Corruption-Robust Offline Reinforcement Learning with General Function Approximation

We investigate the problem of corruption robustness in offline reinforcement learning (RL) with general function approximation, where an adversary can corrupt each sample in the offline dataset, and the corruption level $\zeta\geq0$ quantifies the cumulative corruption amount over $n$ episodes and $H$ steps. Our goal is to find a policy that is robust to such corruption and minimizes the suboptimality gap with respect to the optimal policy for the uncorrupted Markov decision processes (MDPs). Drawing inspiration from the uncertainty-weighting technique from the robust online RL setting \citep{he2022nearly,ye2022corruptionrobust}, we design a new uncertainty weight iteration procedure to efficiently compute on batched samples and propose a corruption-robust algorithm for offline RL. Notably, under the assumption of single policy coverage and the knowledge of $\zeta$, our proposed algorithm achieves a suboptimality bound that is worsened by an additive factor of $\mathcal O(\zeta \cdot (\text{CC}(\lambda,\hat{\mathcal F},\mathcal Z_n^H))^{1/2} (C(\hat{\mathcal F},\mu))^{-1/2} n^{-1})$ due to the corruption. Here $\text{CC}(\lambda,\hat{\mathcal F},\mathcal Z_n^H)$ is the coverage coefficient that depends on the regularization parameter $\lambda$, the confidence set $\hat{\mathcal F}$, and the dataset $\mathcal Z_n^H$, and $C(\hat{\mathcal F},\mu)$ is a coefficient that depends on $\hat{\mathcal F}$ and the underlying data distribution $\mu$. When specialized to linear MDPs, the corruption-dependent error term reduces to $\mathcal O(\zeta d n^{-1})$ with $d$ being the dimension of the feature map, which matches the existing lower bound for corrupted linear MDPs.
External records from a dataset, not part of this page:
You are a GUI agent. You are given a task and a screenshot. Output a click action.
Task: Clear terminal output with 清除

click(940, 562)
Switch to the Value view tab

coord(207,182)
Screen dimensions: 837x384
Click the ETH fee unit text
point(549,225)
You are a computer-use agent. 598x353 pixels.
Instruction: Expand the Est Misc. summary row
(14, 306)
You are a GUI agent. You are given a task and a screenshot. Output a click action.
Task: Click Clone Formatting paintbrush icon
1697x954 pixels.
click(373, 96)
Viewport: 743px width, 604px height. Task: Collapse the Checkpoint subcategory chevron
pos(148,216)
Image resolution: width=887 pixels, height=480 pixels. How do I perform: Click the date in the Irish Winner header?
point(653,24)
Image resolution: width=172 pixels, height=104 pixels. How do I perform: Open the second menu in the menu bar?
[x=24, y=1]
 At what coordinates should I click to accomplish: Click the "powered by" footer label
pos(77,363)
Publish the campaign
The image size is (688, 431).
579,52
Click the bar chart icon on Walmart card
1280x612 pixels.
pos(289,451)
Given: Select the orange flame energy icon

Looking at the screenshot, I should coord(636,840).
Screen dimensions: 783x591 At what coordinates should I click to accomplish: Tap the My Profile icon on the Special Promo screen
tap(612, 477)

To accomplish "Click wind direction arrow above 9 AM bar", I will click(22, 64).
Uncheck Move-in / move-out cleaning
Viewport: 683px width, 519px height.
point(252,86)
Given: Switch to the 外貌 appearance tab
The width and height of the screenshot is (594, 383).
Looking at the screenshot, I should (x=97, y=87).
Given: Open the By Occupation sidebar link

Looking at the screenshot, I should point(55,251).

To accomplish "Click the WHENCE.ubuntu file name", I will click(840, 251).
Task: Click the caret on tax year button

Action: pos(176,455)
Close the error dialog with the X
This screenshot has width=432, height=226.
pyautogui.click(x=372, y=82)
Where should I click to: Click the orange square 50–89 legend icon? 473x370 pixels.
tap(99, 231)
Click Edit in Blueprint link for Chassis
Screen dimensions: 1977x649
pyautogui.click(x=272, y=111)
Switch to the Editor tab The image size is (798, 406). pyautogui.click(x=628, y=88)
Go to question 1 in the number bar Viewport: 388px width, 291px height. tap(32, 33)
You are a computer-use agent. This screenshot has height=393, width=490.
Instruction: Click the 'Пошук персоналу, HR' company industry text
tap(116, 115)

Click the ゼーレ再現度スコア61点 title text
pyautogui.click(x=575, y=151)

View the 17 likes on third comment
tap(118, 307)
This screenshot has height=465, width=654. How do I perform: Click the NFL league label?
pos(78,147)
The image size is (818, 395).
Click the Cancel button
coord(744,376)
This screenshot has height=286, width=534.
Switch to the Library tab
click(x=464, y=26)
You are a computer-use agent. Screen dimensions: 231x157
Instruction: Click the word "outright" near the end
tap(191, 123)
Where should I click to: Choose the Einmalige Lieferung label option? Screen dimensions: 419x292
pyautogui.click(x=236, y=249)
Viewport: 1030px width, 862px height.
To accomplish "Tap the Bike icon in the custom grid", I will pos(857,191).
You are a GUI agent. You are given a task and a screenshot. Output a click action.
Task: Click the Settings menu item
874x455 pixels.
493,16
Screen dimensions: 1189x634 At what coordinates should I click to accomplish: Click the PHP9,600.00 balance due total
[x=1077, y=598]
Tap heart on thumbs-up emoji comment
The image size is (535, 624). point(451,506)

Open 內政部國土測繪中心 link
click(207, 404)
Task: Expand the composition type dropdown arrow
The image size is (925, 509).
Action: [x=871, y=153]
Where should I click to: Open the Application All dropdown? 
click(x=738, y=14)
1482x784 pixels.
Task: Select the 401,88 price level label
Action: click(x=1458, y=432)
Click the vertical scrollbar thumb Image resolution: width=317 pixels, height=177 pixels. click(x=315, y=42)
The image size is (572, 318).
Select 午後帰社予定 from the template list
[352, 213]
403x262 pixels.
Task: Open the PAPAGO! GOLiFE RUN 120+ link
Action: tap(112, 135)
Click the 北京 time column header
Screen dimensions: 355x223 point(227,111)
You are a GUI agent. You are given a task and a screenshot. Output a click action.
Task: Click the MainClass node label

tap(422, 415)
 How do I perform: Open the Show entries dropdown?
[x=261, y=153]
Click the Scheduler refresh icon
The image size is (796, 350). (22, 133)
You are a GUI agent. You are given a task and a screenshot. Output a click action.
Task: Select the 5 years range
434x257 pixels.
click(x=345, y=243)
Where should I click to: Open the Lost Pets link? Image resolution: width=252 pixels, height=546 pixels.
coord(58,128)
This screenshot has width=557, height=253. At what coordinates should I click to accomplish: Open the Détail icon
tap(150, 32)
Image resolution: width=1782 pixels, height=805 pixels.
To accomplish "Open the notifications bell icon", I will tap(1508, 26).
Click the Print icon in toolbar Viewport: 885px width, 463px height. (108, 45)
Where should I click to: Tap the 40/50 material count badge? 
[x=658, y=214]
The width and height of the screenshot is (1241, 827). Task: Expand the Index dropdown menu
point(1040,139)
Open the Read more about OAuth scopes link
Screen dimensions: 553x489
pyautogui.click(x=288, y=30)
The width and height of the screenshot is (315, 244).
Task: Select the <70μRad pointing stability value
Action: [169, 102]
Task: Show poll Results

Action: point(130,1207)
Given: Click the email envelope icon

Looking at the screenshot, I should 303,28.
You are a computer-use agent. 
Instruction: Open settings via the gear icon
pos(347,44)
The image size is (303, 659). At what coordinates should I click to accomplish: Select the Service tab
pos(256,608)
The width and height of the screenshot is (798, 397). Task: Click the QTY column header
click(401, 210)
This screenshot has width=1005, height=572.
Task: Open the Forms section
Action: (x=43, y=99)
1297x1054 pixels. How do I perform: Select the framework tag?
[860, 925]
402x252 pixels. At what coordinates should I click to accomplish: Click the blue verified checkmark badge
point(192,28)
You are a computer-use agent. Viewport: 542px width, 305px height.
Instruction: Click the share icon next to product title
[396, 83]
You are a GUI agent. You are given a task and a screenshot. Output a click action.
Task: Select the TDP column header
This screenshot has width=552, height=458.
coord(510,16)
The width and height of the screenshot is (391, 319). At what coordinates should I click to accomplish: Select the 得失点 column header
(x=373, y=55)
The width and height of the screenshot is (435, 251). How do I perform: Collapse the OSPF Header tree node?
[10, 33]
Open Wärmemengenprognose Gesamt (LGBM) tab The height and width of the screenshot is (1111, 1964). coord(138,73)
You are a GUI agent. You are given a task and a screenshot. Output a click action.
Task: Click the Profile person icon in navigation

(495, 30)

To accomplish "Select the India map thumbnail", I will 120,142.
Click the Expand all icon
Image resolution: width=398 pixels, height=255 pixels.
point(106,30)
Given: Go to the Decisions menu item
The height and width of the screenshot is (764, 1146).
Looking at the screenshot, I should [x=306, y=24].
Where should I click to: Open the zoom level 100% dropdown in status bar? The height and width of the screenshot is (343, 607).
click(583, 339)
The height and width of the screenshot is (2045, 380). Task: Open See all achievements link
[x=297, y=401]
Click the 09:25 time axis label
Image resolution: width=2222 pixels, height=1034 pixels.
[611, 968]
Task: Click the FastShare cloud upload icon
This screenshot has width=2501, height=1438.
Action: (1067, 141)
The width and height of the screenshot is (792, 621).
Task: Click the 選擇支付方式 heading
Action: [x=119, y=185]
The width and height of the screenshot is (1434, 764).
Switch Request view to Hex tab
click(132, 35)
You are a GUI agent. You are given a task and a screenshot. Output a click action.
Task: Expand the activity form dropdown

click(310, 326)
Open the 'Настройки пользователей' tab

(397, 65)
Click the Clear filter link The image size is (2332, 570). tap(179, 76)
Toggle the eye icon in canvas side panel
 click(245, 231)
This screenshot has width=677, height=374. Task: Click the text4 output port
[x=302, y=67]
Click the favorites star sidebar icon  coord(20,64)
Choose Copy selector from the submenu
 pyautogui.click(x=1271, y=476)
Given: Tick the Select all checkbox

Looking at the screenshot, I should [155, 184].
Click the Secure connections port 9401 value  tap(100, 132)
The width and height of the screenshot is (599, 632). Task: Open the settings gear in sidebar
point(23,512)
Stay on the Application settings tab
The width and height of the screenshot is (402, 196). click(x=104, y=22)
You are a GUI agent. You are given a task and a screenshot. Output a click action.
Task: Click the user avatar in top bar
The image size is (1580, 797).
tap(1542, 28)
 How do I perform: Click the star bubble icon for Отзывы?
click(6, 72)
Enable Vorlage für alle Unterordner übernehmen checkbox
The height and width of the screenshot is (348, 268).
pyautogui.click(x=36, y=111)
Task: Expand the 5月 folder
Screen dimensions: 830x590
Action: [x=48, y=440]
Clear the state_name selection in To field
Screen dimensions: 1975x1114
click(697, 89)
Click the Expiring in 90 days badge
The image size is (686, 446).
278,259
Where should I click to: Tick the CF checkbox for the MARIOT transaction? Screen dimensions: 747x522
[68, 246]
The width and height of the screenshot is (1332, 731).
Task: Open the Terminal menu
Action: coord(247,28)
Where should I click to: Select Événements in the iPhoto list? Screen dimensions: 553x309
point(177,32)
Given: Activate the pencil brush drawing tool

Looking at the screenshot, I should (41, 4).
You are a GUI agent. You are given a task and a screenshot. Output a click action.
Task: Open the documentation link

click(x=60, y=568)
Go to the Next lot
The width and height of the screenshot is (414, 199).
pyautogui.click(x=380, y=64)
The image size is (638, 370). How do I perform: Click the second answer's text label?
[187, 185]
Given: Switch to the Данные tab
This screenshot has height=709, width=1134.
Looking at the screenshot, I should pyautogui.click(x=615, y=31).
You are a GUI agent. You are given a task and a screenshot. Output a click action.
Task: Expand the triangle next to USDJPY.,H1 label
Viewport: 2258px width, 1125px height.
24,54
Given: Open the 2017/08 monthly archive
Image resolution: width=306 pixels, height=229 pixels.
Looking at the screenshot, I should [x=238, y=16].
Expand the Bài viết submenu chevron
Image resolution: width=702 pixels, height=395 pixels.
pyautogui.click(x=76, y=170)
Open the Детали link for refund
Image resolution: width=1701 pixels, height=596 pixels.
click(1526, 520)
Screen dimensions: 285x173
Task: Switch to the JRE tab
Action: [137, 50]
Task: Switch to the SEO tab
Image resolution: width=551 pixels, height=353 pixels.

This suggests that our analysis is tight in terms of the corruption-dependent term.

翻译：我们研究了具有通用函数近似的离线强化学习中的腐败鲁棒性问题，其中攻击者可以污染离线数据集中的每个样本，腐败水平$\zeta\geq0$量化了$n$个回合和$H$步上的累积污染量。我们的目标是找到一个能抵御此类腐败的策略，并使其与未腐败马尔可夫决策过程(MDPs)的最优策略之间的次优性差距最小化。借鉴鲁棒在线强化学习中不确定性加权技术的思路\citep{he2022nearly,ye2022corruptionrobust}，我们设计了一种新的不确定性权重迭代过程，以高效处理批量样本，并提出了一种适用于离线强化学习的抗腐败算法。值得注意的是，在单策略覆盖假设和已知$\zeta$的条件下，我们提出的算法获得的次优性界因腐败而增加了一个附加项$\mathcal O(\zeta \cdot (\text{CC}(\lambda,\hat{\mathcal F},\mathcal Z_n^H))^{1/2} (C(\hat{\mathcal F},\mu))^{-1/2} n^{-1})$。其中$\text{CC}(\lambda,\hat{\mathcal F},\mathcal Z_n^H)$是依赖正则化参数$\lambda$、置信集$\hat{\mathcal F}$和数据集$\mathcal Z_n^H$的覆盖系数，$C(\hat{\mathcal F},\mu)$是依赖$\hat{\mathcal F}$和底层数据分布$\mu$的系数。当特化为线性MDPs时，腐败相关误差项简化为$\mathcal O(\zeta d n^{-1})$，其中$d$是特征映射的维度，这与现有腐败线性MDPs的下界相匹配，表明我们的分析在腐败相关项方面是紧的。